• _Extracted material_:
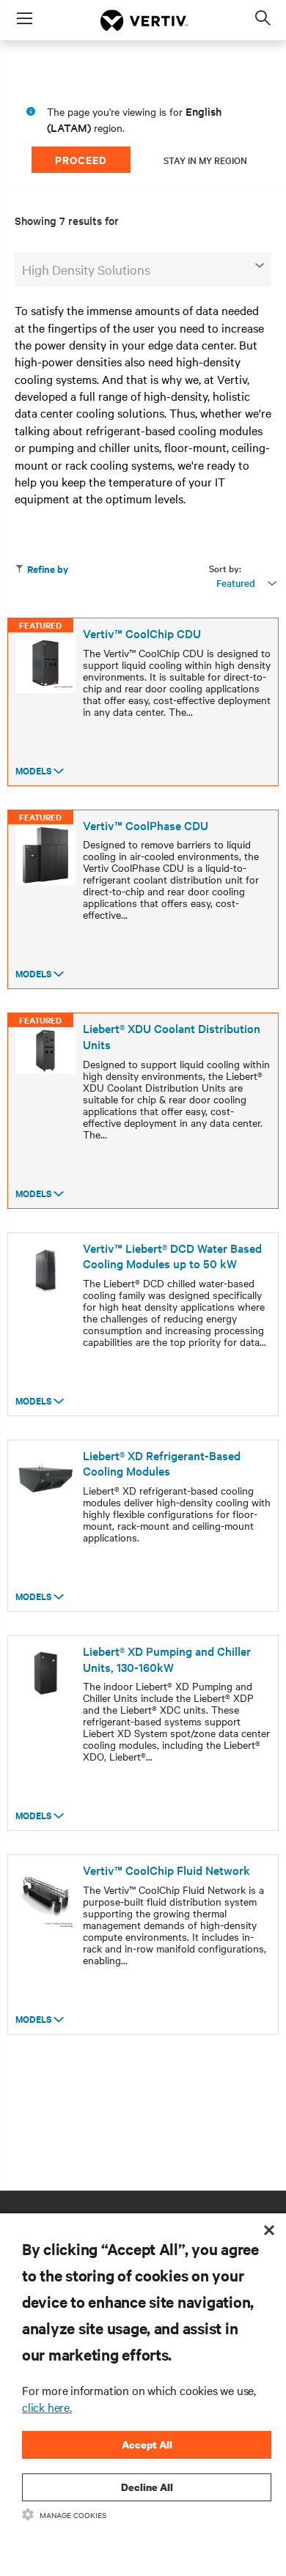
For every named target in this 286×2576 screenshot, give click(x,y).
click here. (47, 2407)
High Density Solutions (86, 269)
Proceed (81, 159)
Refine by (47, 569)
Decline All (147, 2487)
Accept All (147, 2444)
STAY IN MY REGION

• _Exercise requirements_: Could you print the material above word for word and skip the images?

• _Written answer_:
For every named target in this 286×2576 screenshot, give click(x,y).
click here. (47, 2407)
High Density Solutions (86, 269)
Proceed (81, 159)
Refine by (47, 569)
Decline All (147, 2487)
Accept All (147, 2444)
STAY IN MY REGION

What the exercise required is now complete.